Differing airfoil definition points
The database has a table "AirfoilCoordinates" which list points for most of the airfoils. When available for a given airfoil, this is the source that was used herein.
Some airfoils were not included, such as the NACA0012. The NACA0012 coordinates were taken from a LEWICE input file.
There are also airfoil coordinates in the database table IceShapeData. The points from Airfoil Coordinates generally have more points and are of higher quality than those from the IceShapeData table.
A comparison of airfoil points for one case is shown below. The points from IceShapeData have wider spacing and show a variation where they are sometimes inside and sometimes outside the AirfoilCoordinates data.

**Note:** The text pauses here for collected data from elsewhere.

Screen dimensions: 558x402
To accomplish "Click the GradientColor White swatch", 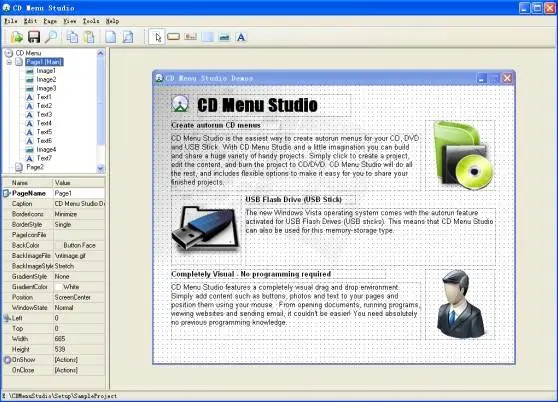I will [58, 287].
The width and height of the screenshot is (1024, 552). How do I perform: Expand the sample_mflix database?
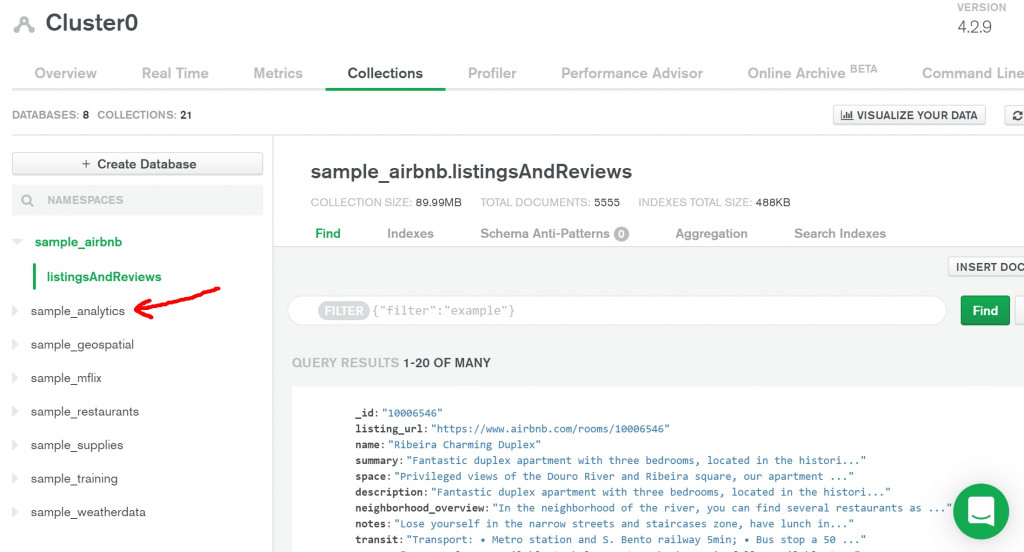point(15,378)
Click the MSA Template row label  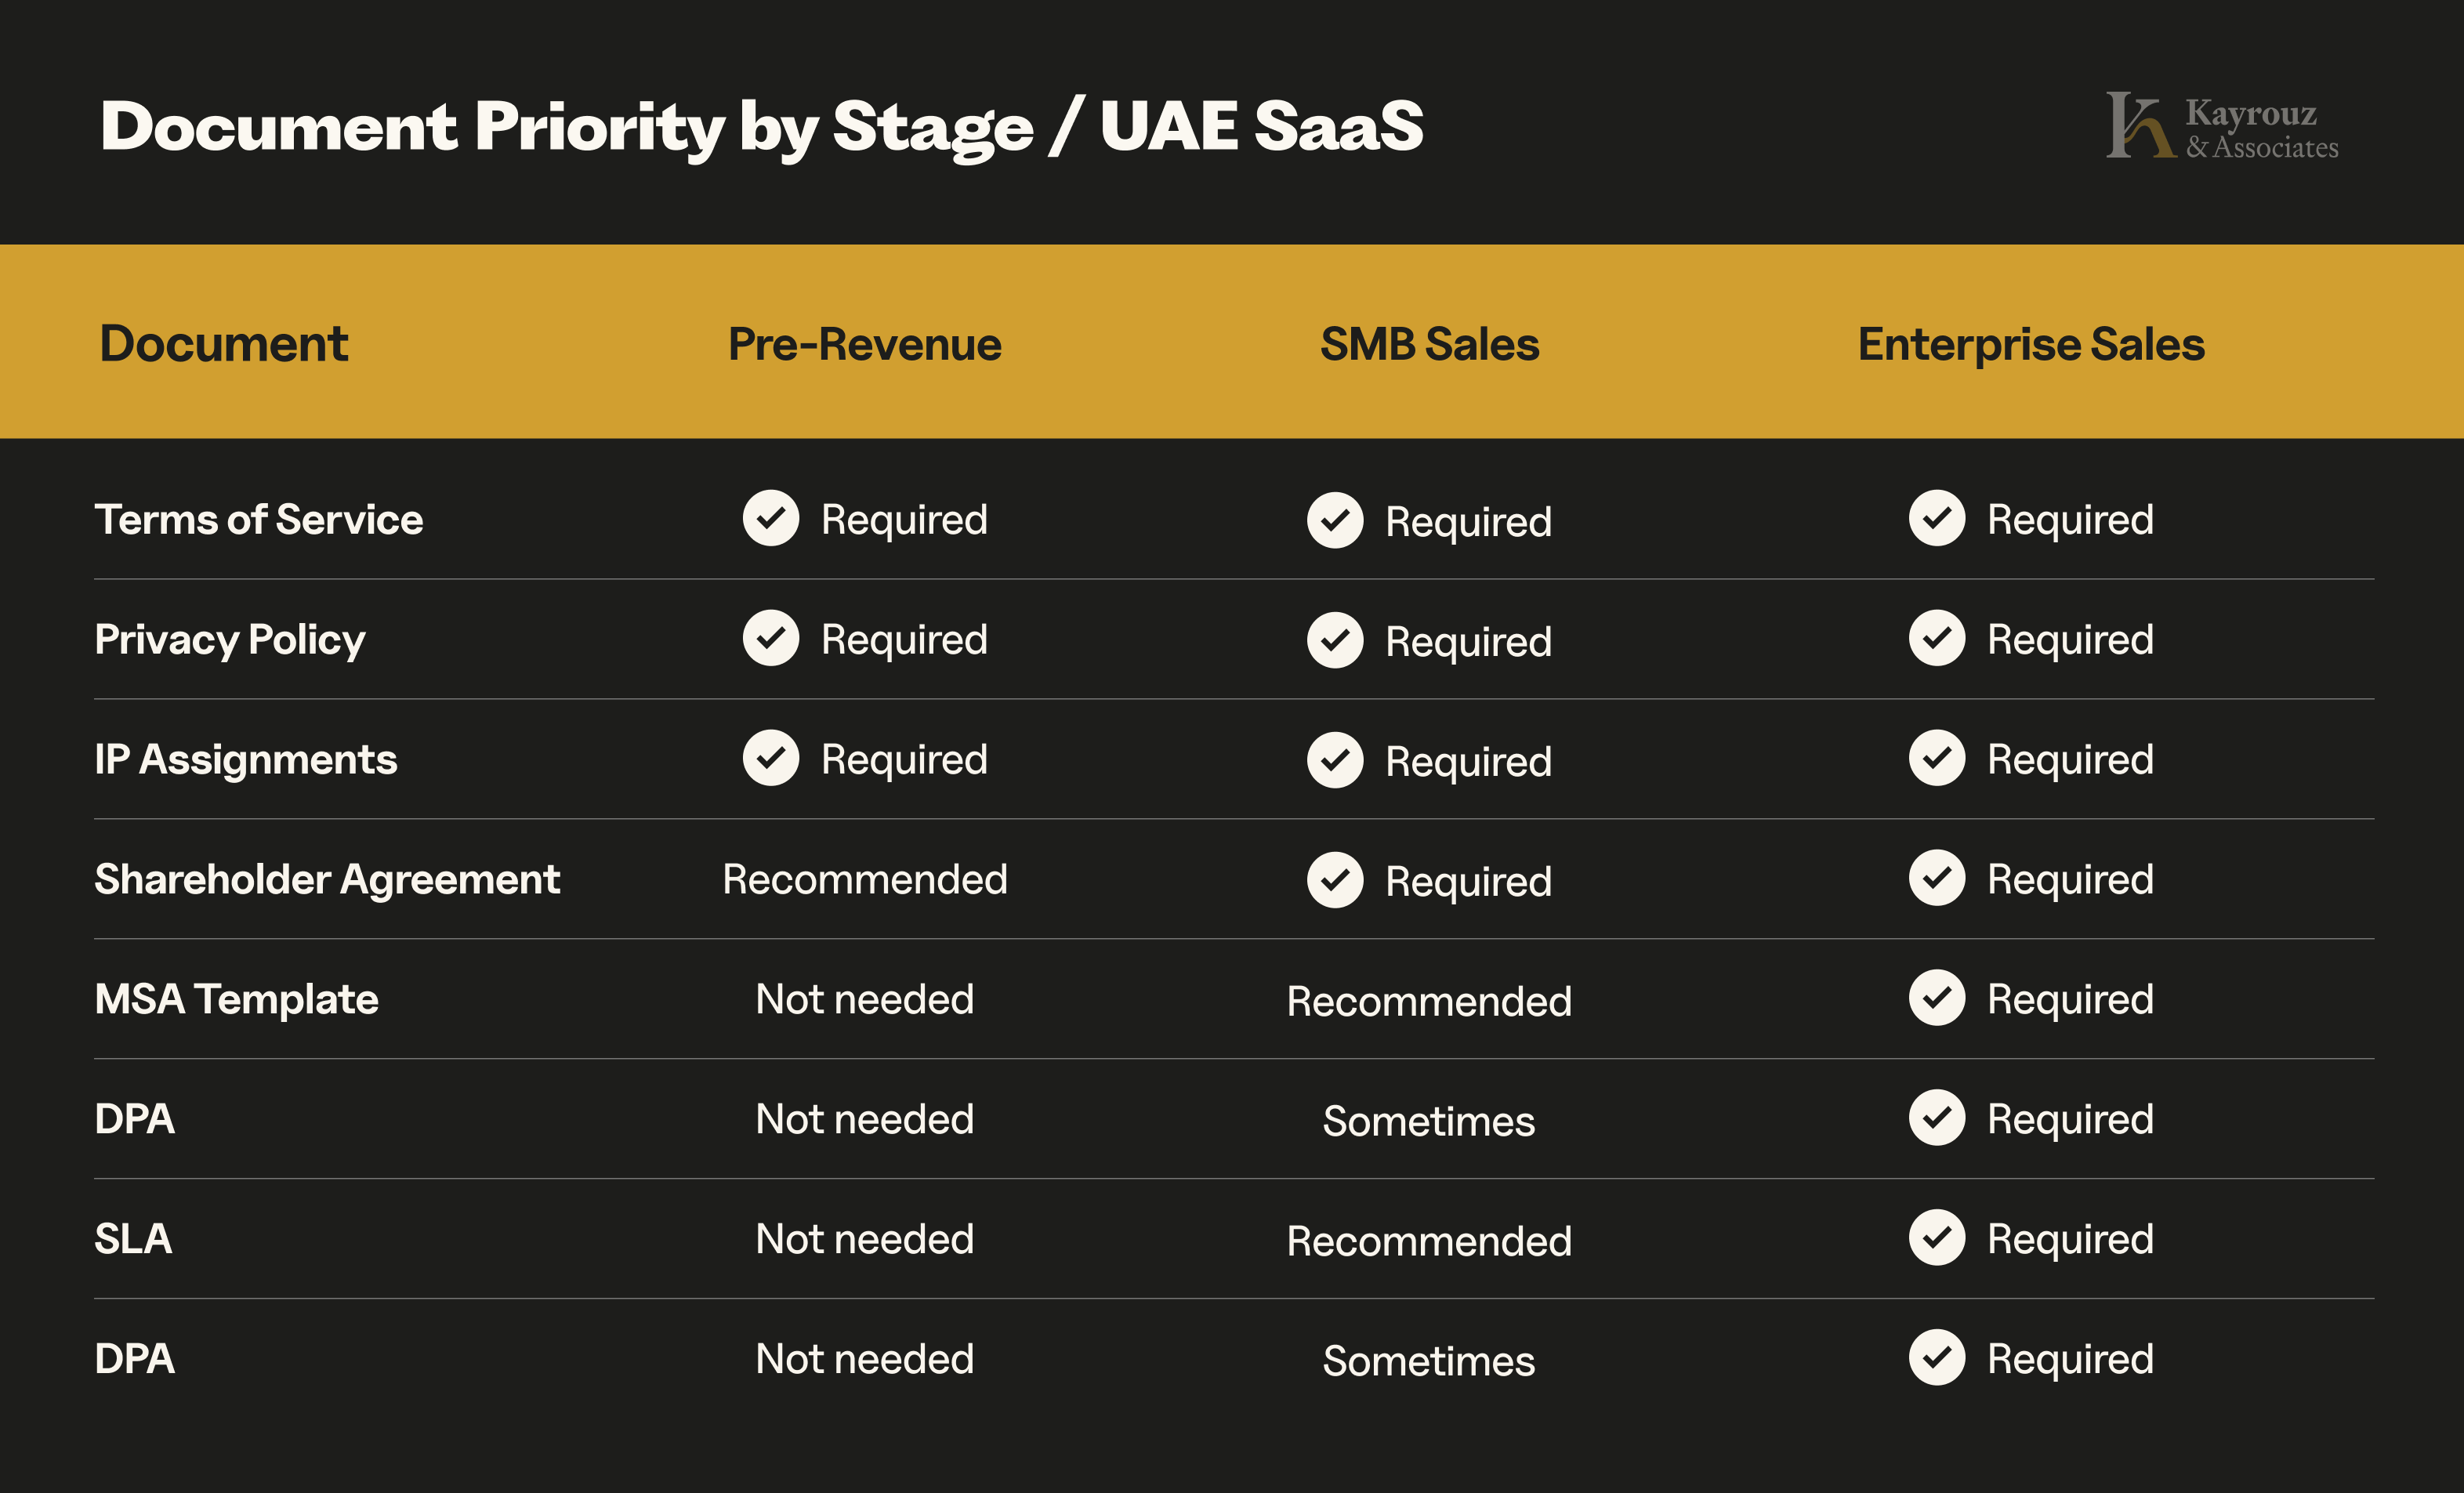coord(236,1000)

However, it appears that the IceShapeData airfoil points were used to determine ice height values in the database, as shown below. The upper horn point found in the database is 0.179 inch from the airfoil surface defined from IceShapeData, but is 0.173 inch from the airfoil surface determined from AirfoilCoordinates.
In the LEWICE validation description 2, the NACA23014MOD test article is described as tapered:
The first airfoil is a modified NACA230XX series airfoil with a slight spanwise taper and sweep. At the mid-span of the test section, the thickness is 14.5% chord and increases in thickness from the floor to the ceiling of the test section. In this report, it is listed as a modified NACA23014 airfoil, as the thickness is closer to 14% at the lower end of the model. This data was originally presented in references 17-20. The cross-section at the mid-span of the test section is given in Figure 1. The database for this airfoil is comprised of 62 IRT runs, of which 22 are repeats of previous conditions. Due to the spanwise variation of the model, only 8 tracings have been digitized at off-centerline locations for a total of 70 ice shapes.

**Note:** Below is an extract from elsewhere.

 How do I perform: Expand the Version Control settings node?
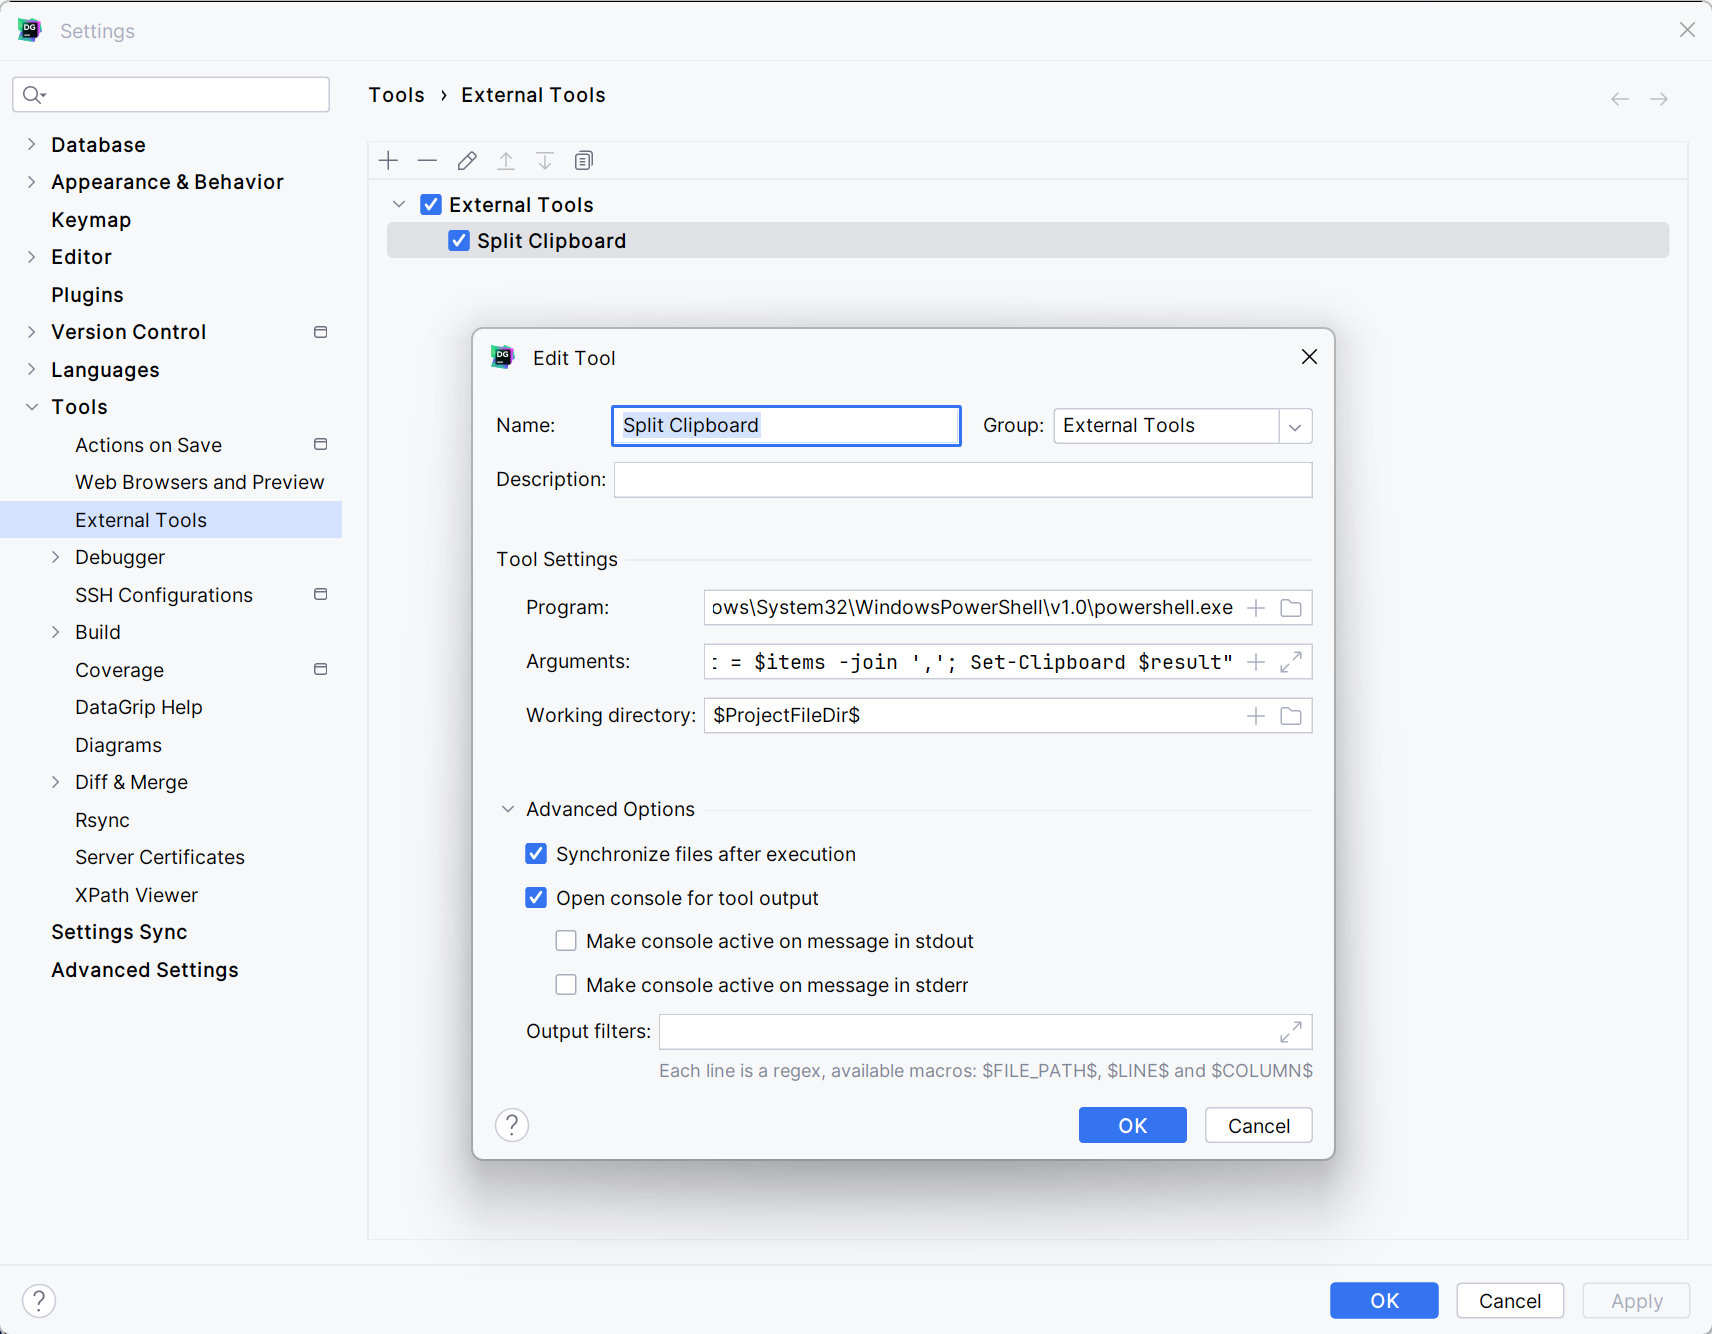click(32, 332)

However, the airfoil sections for the NACA23014MOD in the IceVal "IceShapesData" table are all the same, despite different span locations. The airfoil given is presumably for the centerline, 36-inch span location. Not having a slightly different airfoil at other span location may account for a few of the ice tracings that appear to be inside the airfoil, as in case PG1023742 shown in the figure at the top of this post, and discussed further below.
Point order of ice shapes
In some cases the order of the ice shape points from the database had to be reordered.
An example case NG1627, which has the most ice tracing points (9382) of any in the database. If one plots the ice points from the database as a point cloud (points not connected) the result looks reasonable (there are so many points that the individual points are difficult to discern on this scale). Some in-situ ice scanning systems produce a point cloud (not a connected, ordered sequence of ice surface points).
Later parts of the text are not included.